Figure 6

The RfnT-like CalT proteins do not restore the cbb₃-Cox defect of R. capsulatus ΔccoA mutant. (A) R. capsulatus ΔccoA mutant (SE8), the ΔccoA mutant expressing either R. capsulatus CcoA (positive control) or the CalT from O. anthropi (CalT-O), R. palustris (CalT-R) or A. tumefaciens (CalT-A) were stained using the NADI procedure (Methods), which detects cbb₃-Cox activity in R. capsulatus colonies via the development of a blue color.
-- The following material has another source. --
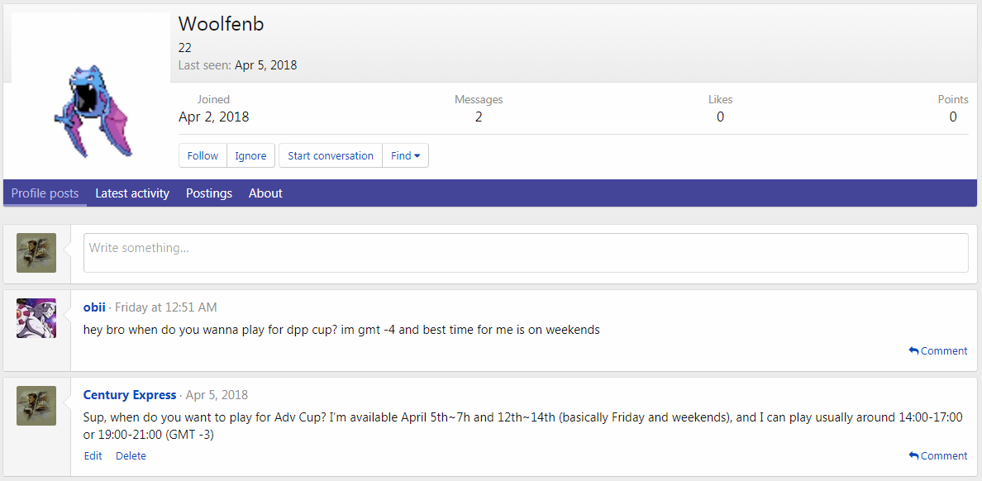982x481 pixels.
Task: Open the Postings tab
Action: pyautogui.click(x=209, y=193)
Note that cbb₃-Cox activity was detected only in the presence of CcoA, and not the CalT-O, -R or -A proteins. (B) In vitro cbb₃-Cox activities in chromotophore membranes of R. capsulatus SE8 strain expressing either CcoA or CalT-O, -R or -A. Cox assays were initiated by adding 30–150 μg of DDM-dispersed chromatophore membrane proteins to the assay buffer containing 0.1% DDM and 50 μM of reduced cyt c. Decrease in absorbance at 550 nm resulting from oxidation of cyt c was recorded. Addition of 0.1 mM KCN stopped immediately cyt c oxidation confirming the specificity of the cbb₃-Cox activity. The cbb₃-Cox activity determined for SE8/CcoA strain was 462 nmoles of cyt c oxidized/min/mg protein and set as 100%. Note that the R. capsulatus SE8 strains expressing CalT-O, -R or -A proteins have no cbb₃-Cox activity. Mean values of at least three independent measurements with corresponding error bars are shown, and statistical analysis was performed using the Student’s t test, with p < 0.01 as the level of significance between CcoA (*) and the other strains. (C) Whole-cell Cu content measured by ICP-MS for wild-type R. capsulatus (WT), CcoA⁻, (ΔccoA) or a CcoA^– strain expressing either CcoA or CalT-A. Each bar represents the mean values of four individually digested and independently measured samples from each strain and statistical analysis was performed using the Student’s t test, with p < 0.01 as the level of significance between CcoA (*) and the other strains.